百度百舸拥抱开源生态,打造“高性能、易开发、全生态兼容”的国产芯推理方案
会上,百度智能云主任架构师黎世勇在开场演讲中指出,国产芯片成功的关键在于拥抱开源生态,而非再造生态。基于这一理念,百度智能云 参与vLLM社区建设,借助vLLM的 Device Plugin机制Python EntryPoint,将昆仑芯的适配工作收敛到底层算子层,大幅降低开发门槛。目前vLLM-Kunlun已完成对Qwen、DeepSeek、GLM、MiMo等 50 余款主流大模型的推理适配,为开发者提供了“高性能、易开发、全生态兼容”的国产芯片推理方案。

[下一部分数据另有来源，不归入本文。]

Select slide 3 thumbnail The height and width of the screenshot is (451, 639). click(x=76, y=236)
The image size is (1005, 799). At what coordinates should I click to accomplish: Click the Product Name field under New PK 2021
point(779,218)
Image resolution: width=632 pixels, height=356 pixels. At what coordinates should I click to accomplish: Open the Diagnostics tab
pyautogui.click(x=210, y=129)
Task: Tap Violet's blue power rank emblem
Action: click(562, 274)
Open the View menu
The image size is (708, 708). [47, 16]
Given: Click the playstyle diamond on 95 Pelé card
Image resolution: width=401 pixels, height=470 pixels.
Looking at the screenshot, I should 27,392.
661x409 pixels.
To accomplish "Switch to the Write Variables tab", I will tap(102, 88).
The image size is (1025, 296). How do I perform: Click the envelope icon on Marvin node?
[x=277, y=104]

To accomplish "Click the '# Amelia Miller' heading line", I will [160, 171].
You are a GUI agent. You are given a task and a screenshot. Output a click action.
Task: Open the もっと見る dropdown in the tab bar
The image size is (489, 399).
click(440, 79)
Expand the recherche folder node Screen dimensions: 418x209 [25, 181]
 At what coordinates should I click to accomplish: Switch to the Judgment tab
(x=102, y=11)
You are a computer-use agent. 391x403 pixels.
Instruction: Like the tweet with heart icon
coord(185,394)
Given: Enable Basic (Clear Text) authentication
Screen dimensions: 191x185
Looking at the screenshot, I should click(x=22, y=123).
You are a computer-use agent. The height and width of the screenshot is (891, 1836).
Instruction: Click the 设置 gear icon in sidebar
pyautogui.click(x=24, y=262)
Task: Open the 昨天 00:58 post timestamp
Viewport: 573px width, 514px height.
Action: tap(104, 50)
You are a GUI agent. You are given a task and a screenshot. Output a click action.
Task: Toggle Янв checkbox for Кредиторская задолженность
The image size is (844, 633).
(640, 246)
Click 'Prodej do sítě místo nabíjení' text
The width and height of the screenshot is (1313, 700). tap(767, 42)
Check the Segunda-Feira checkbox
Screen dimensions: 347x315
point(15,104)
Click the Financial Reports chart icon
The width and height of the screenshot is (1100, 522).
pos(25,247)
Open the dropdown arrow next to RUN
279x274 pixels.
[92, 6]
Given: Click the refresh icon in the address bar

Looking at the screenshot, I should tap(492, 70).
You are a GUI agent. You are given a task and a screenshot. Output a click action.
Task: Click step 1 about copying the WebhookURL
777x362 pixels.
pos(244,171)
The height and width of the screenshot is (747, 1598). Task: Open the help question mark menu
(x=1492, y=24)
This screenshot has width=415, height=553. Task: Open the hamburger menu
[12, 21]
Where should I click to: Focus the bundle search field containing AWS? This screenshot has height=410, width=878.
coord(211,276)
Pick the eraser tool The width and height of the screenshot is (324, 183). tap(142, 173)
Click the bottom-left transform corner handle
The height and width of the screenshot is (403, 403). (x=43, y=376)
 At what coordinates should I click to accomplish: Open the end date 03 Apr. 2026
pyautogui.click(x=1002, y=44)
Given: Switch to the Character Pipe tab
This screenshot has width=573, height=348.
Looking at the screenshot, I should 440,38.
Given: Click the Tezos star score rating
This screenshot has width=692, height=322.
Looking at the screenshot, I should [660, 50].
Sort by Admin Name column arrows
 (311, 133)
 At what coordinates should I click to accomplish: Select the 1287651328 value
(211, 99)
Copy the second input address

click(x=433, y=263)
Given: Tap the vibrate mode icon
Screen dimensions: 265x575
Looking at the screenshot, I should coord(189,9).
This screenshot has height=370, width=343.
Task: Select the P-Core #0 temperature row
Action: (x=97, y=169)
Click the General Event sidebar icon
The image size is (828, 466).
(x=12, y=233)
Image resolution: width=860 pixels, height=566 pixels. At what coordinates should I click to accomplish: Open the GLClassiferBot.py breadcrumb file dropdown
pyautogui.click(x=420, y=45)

百度智能云高级工程师董新宇以“像用GPU一样用昆仑芯”为主题,展示了vLLM-Kunlun的 CUDA-like开发体验。通过对齐PyTorch CUDA接口和算子注册机制,开发者在昆仑芯上的开发流程与GPU环境基本一致。他以MiMO-Flash-V2和Qwen3.5的适配为例,演示了从模型注册、算子支持到精度校准、性能优化的全流程实操。
全栈性能攻坚,充分释放昆仑芯硬件潜能
在性能优化专场,多位技术专家从编译、算子、框架、量化等维度,系统展示了百度智能云在释放昆仑芯硬件性能上的全栈攻坚成果。
vLLM核心维护者、红帽高级AI工程师Luka Govedič介绍了vLLM-compile的编译优化机制。通过Torch.compile,vLLM能够跨硬件平台自动生成高效内核。他同时透露,vLLM 社区正在推进vLLM IR项目,将算子语义与实现分离,以提升跨平台可扩展性。
华南农业大学副教授邱少健从异构计算视角,分享了在昆仑芯上RMS Norm算子及Qwen3 模型的优化实践。团队通过SIMD向量化、缓存结构优化等技术手段,在特定场景下实现最高60倍的性能提升,为产学研协同创新提供了范例。
百度智能云高级工程师包乾系统介绍了框架层的极致优化。针对Kernel Launch开销大、框架层效率低等痛点,团队基于vLLM-Kunlun Plugin,对FFN、MOE、Attention等核心模块进行定制化算子适配。以split_norm_rope_neox 融合算子为例,将Kernel Launch 次数从 4 次缩减为1次,Prefill吞吐提升8%,充分释放了昆仑芯P800的硬件潜力。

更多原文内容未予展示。